WPI Worcester Polytechnic Institute

Computer Science Department
------------------------------------------

CS539 Machine Learning - Spring 2005 
Project 4 - Evaluating Hypotheses

PROF. CAROLINA RUIZ 

Due Date: Thursday, Feb. 24 2005 at 4 pm. 
------------------------------------------


  1. Study Chapter 5 in detail.

  2. Solve each and every book exercise at the end of the Chapter 5:

    5.1, 5.2, 5.3, 5.4, 5.5, and 5.6.

  3. Use stratified sampling to select two different subsets of 1000 data instances each from the Cover Type dataset. Piotr's script can be used for this purpose - thanks Piotr!
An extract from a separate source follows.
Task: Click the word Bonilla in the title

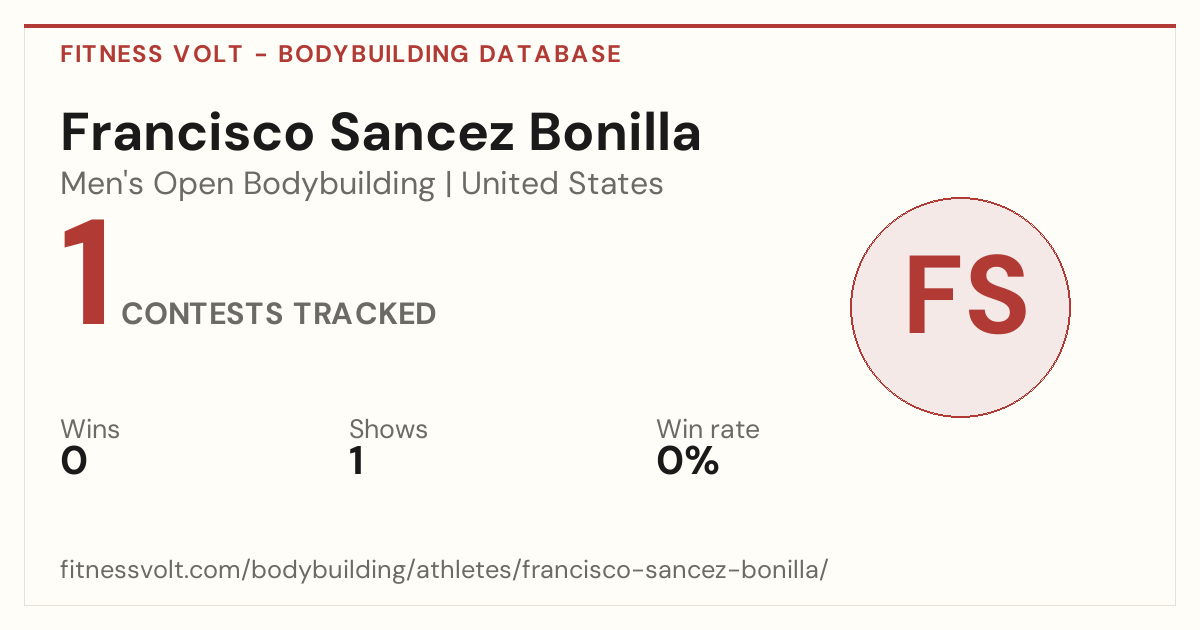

Let's denote these subsets S1 and S2.

    1. Learn a J4.8 decision tree t over S1 using a 75% split. That is, use 75% of the data to build the tree and the remaining 25% to calculate the errorS(t). Use this errorS1'(t) to estimate with 95% probability the errorD(t), i.e. the error of t over the entire distribution D of cover type instances.

    2. Train a neural network nn with 1 hidden layer and other default parameters over the dataset S2 using a 75% split. That is, use 75% of the data in S2 to build the tree and the remaining 25% to calculate the errorS2'(nn). Compare the decision tree t from above and the neural network nn by estimating the difference d between the true errors of these two hypotheses with 95% probability using errorS1'(t) and errorS2'(nn).

    3. Compare J4.8 decision trees and Neural Networks over the Cover Type dataset by estimating the difference in error between J4.8 decision trees and Neural Networks over the Cover Type dataset with an approximate confidence interval of 95%. Do this by using a paired t test with k=11 with the data subset S1 from above as D0.

Please turn in written solutions to these problems at the beginning of class on Thursday, February 24th and be ready to discuss your solutions and the chapter in class.